§ **TASK INSTRUCTIONS**:
Read the text on draft beer below and decide whether each statement agrees with it. Answer yes or no for each, quoting the words of the text that decide it.
1. Carbon dioxide is described as a clear, colorless gas.
2. The recommended pressure setting to the keg is 7-8 PSIG.
3. The fizz in beer is added after fermentation is finished.

§ **TEXT SECTION**:
----

Beer flowing too fast and foamy? First thought is to turn down the CO2 pressure on the regulator, right? Wrong.
It is amazing how often service calls are made because the CO2 gas regulator has been improperly adjusted. The regulator has been turned way too low because the beer was too fast, but this fast flow is not even clear beer but foam! Instead of addressing the issue as to why there is foam, a natural inclination would be to somehow slow down this perceived fast flow so that clear beer will go into the glass.
It is helpful to understand carbonation to know a little bit about what’s going on inside your keg of beer as you dispense it. This will help you serve better draft beer.
Carbonation = Carbon dioxide dissolved in a liquid. Whether it is water (seltzer), soda, champagne or beer, dissolved carbon dioxide is the component of the drink that gives it fizz. This fizz is a natural by-product of fermentation that is produced by the yeast involved – a natural compound for use in beer. Carbon Dioxide or CO2 is a clear, colorless gas that is a key component of our atmosphere.
Many draft service calls encounter systems using 100% CO2, but the pressure setting to the keg is only around 7-8 PSIG. Doing a little detective work, the problem comes to light: the retailer says that if he used the recommended 12-14 PSIG, that a fresh keg just coupled would foam like the dickens and this foam was shooting out of the faucet.

----

§ **SOURCE MATERIAL**:

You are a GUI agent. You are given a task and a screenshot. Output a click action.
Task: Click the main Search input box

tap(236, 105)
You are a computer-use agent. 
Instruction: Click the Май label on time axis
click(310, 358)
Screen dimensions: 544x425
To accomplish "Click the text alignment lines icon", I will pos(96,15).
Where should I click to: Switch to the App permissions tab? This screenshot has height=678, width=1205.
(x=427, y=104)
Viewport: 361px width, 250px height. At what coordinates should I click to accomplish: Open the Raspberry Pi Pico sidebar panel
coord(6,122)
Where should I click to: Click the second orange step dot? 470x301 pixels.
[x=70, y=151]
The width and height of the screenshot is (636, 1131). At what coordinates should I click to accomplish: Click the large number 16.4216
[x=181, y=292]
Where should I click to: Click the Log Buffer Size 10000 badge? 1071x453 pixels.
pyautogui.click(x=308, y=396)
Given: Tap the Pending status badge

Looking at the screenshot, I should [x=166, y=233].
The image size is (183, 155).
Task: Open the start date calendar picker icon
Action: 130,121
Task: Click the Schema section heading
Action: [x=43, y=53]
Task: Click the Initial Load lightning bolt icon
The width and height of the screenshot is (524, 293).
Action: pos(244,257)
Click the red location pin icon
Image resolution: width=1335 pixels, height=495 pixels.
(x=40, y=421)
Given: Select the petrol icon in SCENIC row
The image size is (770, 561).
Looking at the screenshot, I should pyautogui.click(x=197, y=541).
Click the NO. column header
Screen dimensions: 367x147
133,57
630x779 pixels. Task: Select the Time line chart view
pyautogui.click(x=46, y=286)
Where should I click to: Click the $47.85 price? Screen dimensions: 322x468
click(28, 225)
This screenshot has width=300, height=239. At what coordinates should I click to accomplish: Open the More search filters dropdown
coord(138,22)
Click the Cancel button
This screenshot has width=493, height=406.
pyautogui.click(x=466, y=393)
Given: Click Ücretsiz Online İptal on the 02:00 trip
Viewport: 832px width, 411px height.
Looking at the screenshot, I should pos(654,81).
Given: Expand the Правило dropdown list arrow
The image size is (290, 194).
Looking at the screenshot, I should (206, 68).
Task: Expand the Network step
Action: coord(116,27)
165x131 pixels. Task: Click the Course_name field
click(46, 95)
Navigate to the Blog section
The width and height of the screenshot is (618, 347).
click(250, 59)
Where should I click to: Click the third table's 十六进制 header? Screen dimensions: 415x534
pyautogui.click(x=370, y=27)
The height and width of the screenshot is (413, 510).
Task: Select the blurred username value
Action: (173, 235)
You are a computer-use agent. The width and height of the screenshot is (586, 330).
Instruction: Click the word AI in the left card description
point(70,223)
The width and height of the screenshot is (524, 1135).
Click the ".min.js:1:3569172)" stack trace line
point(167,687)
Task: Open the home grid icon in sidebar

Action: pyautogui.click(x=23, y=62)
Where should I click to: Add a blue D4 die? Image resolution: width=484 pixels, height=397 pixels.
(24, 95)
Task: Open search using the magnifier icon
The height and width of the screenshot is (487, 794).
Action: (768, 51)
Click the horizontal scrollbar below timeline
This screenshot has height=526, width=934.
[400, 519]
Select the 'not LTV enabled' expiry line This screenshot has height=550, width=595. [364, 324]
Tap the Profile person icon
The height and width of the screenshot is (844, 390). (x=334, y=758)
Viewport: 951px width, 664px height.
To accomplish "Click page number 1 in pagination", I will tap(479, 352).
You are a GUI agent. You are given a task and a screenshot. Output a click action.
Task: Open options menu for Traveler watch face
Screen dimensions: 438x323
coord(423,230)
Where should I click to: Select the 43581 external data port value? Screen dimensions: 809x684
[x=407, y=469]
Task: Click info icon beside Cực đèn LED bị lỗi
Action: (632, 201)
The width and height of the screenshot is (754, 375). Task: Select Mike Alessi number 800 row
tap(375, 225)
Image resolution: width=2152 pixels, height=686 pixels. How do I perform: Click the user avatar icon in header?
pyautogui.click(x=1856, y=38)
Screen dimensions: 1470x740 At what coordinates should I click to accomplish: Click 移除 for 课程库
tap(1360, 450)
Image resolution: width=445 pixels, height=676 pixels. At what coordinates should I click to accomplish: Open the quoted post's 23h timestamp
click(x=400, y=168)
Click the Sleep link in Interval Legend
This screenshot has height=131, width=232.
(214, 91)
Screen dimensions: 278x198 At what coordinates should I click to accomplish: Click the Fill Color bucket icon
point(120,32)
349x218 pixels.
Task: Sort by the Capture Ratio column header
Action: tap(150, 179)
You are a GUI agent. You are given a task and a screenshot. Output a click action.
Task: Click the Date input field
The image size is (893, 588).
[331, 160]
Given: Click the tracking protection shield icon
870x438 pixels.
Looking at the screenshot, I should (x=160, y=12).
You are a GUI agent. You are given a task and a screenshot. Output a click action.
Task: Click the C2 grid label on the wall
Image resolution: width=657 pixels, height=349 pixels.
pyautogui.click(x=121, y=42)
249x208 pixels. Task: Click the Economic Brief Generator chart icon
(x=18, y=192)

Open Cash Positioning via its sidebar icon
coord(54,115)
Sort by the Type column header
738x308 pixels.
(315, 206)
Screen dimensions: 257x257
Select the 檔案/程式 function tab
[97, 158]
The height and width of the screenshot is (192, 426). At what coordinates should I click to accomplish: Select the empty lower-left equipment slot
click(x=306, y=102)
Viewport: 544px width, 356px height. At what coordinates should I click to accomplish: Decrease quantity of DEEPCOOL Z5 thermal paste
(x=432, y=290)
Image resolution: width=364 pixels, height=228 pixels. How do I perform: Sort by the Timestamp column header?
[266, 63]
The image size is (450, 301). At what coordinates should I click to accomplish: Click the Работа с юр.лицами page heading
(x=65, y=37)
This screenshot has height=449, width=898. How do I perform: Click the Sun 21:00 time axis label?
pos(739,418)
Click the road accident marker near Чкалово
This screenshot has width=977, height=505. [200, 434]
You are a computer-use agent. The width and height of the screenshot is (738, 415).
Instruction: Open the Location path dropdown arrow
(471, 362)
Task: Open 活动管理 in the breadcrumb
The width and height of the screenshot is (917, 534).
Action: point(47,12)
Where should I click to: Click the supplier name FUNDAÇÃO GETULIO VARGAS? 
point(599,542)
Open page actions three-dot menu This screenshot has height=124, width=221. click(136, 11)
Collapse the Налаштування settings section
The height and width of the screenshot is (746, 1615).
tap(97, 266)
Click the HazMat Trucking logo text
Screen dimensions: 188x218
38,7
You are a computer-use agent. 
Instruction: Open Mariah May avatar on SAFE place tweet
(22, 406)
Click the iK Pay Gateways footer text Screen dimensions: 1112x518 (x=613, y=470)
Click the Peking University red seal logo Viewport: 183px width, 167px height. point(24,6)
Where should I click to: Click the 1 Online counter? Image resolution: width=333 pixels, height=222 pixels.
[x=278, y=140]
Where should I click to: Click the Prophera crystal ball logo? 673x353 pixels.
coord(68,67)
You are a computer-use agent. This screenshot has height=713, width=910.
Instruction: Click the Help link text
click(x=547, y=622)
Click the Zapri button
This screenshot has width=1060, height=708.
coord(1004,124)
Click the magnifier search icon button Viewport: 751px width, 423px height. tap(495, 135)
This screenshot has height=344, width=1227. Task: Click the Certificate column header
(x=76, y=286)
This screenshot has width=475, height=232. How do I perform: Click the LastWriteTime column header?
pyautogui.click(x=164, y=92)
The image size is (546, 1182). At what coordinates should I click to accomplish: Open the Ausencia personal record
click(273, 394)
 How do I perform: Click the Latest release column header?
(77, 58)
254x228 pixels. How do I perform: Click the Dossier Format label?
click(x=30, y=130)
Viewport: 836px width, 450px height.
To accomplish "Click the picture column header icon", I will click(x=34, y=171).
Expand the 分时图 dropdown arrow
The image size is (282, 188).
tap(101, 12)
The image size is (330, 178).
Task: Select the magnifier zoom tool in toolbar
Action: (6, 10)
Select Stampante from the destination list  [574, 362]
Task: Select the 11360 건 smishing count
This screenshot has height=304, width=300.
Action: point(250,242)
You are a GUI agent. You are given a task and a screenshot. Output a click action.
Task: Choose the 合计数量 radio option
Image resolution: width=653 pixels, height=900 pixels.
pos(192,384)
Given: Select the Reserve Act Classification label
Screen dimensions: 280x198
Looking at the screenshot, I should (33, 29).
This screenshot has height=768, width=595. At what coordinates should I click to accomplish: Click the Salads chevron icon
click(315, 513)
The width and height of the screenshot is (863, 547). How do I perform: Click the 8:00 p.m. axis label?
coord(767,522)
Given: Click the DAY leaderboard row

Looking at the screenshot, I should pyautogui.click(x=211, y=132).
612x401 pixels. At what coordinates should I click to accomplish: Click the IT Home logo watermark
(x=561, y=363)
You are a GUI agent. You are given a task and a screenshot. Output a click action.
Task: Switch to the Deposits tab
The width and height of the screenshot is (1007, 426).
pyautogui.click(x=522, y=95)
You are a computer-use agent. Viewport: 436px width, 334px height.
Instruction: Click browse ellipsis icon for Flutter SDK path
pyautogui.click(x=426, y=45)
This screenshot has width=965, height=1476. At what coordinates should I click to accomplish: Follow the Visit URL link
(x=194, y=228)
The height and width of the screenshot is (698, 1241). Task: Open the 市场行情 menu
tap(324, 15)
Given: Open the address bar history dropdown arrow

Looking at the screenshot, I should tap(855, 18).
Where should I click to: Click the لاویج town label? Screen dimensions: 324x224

----

§ **RESULT OF THE TASK**:
1. Yes: "Carbon Dioxide or CO2 is a clear, colorless gas that is a key component of our atmosphere."
2. No: "the recommended 12-14 PSIG"
3. No: "This fizz is a natural by-product of fermentation that is produced by the yeast involved"